= Work item =
Write every entry out again, unchanged.

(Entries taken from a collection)

* * * * * * * * *

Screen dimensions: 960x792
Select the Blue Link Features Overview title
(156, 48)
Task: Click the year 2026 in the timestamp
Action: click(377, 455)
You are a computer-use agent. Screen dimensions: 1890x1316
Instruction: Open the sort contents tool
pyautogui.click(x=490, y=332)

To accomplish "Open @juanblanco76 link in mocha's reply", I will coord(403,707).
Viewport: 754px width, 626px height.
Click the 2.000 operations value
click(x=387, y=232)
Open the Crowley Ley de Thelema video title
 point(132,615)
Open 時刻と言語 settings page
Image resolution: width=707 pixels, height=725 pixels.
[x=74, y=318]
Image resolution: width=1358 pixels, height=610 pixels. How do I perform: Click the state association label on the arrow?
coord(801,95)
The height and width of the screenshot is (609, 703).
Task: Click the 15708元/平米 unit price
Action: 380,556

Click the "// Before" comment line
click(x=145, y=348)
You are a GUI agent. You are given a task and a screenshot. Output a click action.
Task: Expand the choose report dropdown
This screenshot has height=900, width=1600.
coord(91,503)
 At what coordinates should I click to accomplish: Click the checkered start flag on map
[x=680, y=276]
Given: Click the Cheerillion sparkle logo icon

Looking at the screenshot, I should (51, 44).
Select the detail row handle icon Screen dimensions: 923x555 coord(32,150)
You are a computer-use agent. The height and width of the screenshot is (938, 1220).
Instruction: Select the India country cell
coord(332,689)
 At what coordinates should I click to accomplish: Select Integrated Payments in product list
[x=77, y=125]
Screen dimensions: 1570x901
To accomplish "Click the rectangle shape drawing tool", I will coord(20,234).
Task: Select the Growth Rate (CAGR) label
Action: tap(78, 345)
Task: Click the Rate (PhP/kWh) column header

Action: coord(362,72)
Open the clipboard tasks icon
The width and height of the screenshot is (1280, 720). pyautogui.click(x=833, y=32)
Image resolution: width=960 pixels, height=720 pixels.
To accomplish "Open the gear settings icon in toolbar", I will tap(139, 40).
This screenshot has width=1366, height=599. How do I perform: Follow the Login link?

* * * * * * * * *

= Task result =
Screen dimensions: 960x792
Select the Blue Link Features Overview title
(156, 48)
Task: Click the year 2026 in the timestamp
Action: click(377, 455)
You are a computer-use agent. Screen dimensions: 1890x1316
Instruction: Open the sort contents tool
pyautogui.click(x=490, y=332)

To accomplish "Open @juanblanco76 link in mocha's reply", I will coord(403,707).
Viewport: 754px width, 626px height.
Click the 2.000 operations value
click(x=387, y=232)
Open the Crowley Ley de Thelema video title
 point(132,615)
Open 時刻と言語 settings page
Image resolution: width=707 pixels, height=725 pixels.
[x=74, y=318]
Image resolution: width=1358 pixels, height=610 pixels. How do I perform: Click the state association label on the arrow?
coord(801,95)
The height and width of the screenshot is (609, 703).
Task: Click the 15708元/平米 unit price
Action: 380,556

Click the "// Before" comment line
click(x=145, y=348)
You are a GUI agent. You are given a task and a screenshot. Output a click action.
Task: Expand the choose report dropdown
This screenshot has height=900, width=1600.
coord(91,503)
 At what coordinates should I click to accomplish: Click the checkered start flag on map
[x=680, y=276]
Given: Click the Cheerillion sparkle logo icon

Looking at the screenshot, I should (51, 44).
Select the detail row handle icon Screen dimensions: 923x555 coord(32,150)
You are a computer-use agent. The height and width of the screenshot is (938, 1220).
Instruction: Select the India country cell
coord(332,689)
 At what coordinates should I click to accomplish: Select Integrated Payments in product list
[x=77, y=125]
Screen dimensions: 1570x901
To accomplish "Click the rectangle shape drawing tool", I will coord(20,234).
Task: Select the Growth Rate (CAGR) label
Action: tap(78, 345)
Task: Click the Rate (PhP/kWh) column header

Action: coord(362,72)
Open the clipboard tasks icon
The width and height of the screenshot is (1280, 720). pyautogui.click(x=833, y=32)
Image resolution: width=960 pixels, height=720 pixels.
To accomplish "Open the gear settings icon in toolbar", I will tap(139, 40).
This screenshot has width=1366, height=599. How do I perform: Follow the Login link?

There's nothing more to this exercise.